____ Supplied records
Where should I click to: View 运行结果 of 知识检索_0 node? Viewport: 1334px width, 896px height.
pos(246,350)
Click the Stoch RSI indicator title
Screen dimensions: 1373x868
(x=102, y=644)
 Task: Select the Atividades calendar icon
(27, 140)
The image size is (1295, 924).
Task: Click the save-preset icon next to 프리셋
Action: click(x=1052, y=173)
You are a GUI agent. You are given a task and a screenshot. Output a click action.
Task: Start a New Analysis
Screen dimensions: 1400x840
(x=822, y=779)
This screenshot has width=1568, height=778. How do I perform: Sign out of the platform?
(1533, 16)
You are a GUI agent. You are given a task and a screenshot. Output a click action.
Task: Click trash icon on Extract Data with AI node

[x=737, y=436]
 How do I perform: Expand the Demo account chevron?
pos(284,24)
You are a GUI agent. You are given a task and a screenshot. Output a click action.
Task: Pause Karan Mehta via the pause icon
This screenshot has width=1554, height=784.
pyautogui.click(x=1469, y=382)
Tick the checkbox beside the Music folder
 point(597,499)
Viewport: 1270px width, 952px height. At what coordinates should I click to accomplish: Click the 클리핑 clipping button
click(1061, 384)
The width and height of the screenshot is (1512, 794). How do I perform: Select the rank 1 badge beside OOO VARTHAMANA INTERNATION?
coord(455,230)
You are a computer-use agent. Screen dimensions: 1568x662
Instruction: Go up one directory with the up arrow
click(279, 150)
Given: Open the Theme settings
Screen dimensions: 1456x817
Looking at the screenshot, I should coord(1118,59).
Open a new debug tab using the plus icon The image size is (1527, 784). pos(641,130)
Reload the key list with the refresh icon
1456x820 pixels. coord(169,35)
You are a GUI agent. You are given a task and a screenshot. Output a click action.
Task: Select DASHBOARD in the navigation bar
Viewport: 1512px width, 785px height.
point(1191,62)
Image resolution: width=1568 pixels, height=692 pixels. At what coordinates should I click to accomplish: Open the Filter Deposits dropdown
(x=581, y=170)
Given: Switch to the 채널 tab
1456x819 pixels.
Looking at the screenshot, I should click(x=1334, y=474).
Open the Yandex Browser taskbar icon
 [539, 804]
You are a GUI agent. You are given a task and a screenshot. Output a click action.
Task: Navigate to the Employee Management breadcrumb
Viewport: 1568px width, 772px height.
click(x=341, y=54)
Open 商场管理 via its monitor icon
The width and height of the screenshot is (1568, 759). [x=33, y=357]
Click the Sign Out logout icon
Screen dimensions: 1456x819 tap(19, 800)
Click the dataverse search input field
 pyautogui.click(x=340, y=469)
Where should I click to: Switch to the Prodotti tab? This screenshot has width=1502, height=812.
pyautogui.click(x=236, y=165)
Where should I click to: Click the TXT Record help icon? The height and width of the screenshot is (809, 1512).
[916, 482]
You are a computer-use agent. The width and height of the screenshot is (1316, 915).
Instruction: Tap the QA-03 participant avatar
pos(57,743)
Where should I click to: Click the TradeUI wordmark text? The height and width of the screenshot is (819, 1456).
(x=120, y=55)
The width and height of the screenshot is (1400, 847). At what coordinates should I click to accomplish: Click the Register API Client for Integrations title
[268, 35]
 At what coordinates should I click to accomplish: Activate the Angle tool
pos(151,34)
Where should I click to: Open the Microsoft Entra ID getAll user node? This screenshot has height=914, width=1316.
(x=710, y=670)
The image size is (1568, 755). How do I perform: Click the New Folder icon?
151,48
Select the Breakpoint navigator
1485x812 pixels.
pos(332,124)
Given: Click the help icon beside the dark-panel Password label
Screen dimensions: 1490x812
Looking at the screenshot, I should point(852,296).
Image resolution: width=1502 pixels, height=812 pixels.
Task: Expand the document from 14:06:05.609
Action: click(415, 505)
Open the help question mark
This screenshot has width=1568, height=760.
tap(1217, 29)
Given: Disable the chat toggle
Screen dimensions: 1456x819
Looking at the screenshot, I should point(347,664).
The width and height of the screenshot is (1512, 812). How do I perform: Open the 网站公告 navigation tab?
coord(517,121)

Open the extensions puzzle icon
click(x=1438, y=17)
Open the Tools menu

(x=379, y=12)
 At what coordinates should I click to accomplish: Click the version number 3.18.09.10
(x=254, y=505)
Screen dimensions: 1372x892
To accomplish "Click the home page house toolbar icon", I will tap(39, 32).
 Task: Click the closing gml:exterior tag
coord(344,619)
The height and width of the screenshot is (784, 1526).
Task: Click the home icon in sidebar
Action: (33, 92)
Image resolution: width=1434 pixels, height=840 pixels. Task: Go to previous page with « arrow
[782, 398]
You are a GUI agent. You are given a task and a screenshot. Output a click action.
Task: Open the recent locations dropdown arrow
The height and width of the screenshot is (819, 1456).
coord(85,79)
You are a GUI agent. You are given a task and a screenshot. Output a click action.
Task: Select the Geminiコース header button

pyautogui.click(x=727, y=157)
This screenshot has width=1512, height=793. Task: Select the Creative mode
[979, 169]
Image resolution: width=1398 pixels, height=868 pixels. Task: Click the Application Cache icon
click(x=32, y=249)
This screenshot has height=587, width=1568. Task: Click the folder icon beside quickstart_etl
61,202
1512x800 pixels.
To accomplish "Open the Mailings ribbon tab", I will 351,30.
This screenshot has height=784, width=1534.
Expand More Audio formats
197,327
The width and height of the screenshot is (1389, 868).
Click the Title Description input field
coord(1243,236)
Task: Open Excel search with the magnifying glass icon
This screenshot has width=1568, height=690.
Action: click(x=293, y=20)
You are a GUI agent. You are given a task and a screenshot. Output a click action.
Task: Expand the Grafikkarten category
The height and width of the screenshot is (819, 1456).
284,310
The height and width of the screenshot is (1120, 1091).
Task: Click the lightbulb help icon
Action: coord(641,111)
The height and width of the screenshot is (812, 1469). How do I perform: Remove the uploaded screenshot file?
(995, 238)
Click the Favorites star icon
________
Count every line of the records that holds the string "will". Write only the total.

> **Written answer**
2